Da qui le critiche arrivate soprattutto dalle opposizioni ad Alfonso Bonafede, il cui ministero non è riuscito ad evitare questa misura che senza dubbio agevola i criminali, che, liberi da un regime di strettissima sorveglianza, potrebbero riprendere le loro posizioni di potere, ricominciando a dare ordini dalle proprie abitazioni. Un caso piuttosto evidente delle difficoltà del Dap è senza dubbio quello relativo al Tribunale Penitenziario di Sassari, che aveva richiesto il trasferimento di Zagaria in un centro medico penitenziario, ma la risposta del Dap in merito è stata così tardiva da arrivare un giorno dopo la sentenza di commutazione della pena dello stesso Zagaria.

Si è arrivati così alle inevitabili dimissioni di Francesco Basentini dalla guida del Dap, anche per placare le polemiche su una gestione non proprio felice. Ciò evidentemente non è bastato e a gettare benzina sul fuoco ci ha pensato Nino Di Matteo, consigliere del CSM e presidente della sezione di Palermo dell’Associazione nazionale magistrati, giudice da sempre in prima linea nella lotta alla mafia. Di Matteo, intervenuto alla trasmissione di La7 “Non è l’Arena”, ha rivelato un fatto risalente al 2018, quando Alfonso Bonafede gli propose di assumere l’incarico di capo del Dap.

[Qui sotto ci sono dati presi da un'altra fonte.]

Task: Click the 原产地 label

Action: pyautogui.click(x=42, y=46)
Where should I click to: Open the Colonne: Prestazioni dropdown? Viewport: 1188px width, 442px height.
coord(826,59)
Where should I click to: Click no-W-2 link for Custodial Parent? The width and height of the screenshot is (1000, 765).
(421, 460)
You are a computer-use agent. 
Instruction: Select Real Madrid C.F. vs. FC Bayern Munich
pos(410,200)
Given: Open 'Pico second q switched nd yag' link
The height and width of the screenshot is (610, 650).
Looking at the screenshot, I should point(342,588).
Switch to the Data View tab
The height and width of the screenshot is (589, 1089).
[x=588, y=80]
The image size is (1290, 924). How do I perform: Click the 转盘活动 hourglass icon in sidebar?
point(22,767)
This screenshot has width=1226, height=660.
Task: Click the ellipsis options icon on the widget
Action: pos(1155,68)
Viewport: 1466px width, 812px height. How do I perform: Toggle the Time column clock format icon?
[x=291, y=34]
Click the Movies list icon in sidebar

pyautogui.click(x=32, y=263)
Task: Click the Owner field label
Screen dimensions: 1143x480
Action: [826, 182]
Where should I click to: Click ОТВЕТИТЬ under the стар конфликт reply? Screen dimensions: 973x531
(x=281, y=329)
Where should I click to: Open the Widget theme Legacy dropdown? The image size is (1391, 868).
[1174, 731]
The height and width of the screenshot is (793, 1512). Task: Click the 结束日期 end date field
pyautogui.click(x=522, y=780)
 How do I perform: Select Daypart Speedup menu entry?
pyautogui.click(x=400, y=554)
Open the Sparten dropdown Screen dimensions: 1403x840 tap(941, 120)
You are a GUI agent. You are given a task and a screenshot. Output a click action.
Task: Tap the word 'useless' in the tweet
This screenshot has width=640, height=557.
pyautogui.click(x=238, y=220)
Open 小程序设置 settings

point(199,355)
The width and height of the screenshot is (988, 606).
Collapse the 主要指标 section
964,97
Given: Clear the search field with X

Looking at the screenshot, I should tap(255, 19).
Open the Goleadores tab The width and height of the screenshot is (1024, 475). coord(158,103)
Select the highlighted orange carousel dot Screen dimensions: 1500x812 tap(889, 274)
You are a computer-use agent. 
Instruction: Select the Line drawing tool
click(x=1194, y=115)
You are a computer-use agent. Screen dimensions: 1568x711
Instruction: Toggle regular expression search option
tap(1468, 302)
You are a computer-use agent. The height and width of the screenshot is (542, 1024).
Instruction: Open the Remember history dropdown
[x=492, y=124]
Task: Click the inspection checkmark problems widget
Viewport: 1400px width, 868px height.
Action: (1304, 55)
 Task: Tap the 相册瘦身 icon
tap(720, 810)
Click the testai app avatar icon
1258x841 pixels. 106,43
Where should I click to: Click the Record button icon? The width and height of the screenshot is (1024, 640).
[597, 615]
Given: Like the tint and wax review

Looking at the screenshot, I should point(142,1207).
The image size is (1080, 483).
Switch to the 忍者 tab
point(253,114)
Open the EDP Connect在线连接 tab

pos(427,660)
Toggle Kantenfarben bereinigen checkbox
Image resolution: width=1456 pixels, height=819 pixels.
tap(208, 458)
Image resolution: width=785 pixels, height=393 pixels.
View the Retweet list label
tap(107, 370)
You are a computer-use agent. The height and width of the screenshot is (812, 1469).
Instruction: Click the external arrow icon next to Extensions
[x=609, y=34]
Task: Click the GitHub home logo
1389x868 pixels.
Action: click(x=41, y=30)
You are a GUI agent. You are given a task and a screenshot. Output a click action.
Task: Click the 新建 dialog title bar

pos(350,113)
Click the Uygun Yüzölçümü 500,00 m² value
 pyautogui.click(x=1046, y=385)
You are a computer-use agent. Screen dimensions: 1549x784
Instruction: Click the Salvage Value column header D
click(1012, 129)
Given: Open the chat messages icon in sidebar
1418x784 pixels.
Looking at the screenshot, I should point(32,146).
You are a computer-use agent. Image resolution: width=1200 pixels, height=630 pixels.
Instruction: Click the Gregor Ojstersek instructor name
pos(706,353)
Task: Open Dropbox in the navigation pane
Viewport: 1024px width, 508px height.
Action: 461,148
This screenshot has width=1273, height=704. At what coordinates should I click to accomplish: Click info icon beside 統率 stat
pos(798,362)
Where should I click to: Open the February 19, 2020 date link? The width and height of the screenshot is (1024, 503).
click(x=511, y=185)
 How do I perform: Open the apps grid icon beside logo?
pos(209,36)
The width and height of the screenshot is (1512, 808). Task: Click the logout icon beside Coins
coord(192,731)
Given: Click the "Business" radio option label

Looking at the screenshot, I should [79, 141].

Secondo il magistrato, nelle successive 24 ore il ministro si sarebbe lasciato influenzare dalla reazione di alcuni capimafia che dal carcere avevano commentato con un laconico “se nominano Di Matteo è la fine”. Al punto che, quando Di Matteo comunicò al ministro la decisione di accettare l’incarico, questi decise di tornare sui suoi passi proponendogli un incarico che all’epoca fu di Giovanni Falcone, ma che oggi assume minore rilevanza e non sarebbe stato comunque disponibile in quel momento, quello di Direttore Generale degli affari penali.

Il ministro Bonafede è ovviamente intervenuto a smentire qualunque tipo di influenza esterna nell’esercizio delle sue funzioni, confermando i fatti narrati da Di Matteo su La7, ma respingendone le congetture. Purtroppo per com’è andata c’è da chiedersi se quella di Bonafede fu una buona decisione e soprattutto cosa abbia portato una personalità del calibro di Nino Di Matteo a sbilanciarsi fino a questo punto nell’attacco all’attuale ministro della Giustizia, che resta più che mai nell’occhio del ciclone. Una nota a margine in questo scenario ancora poco chiaro, la meritano senz’altro le stesse opposizioni che adesso usano le dichiarazioni di Nino Di Matteo, che attaccavano senza mezzi termini ai tempi del processo a Dell’Utri, per chiedere le dimissioni di Bonafede. Da nemico a baluardo: ai tempi del Covid la memoria è ancora più corta e i fatti politici, come le parole, se li porta via il vento.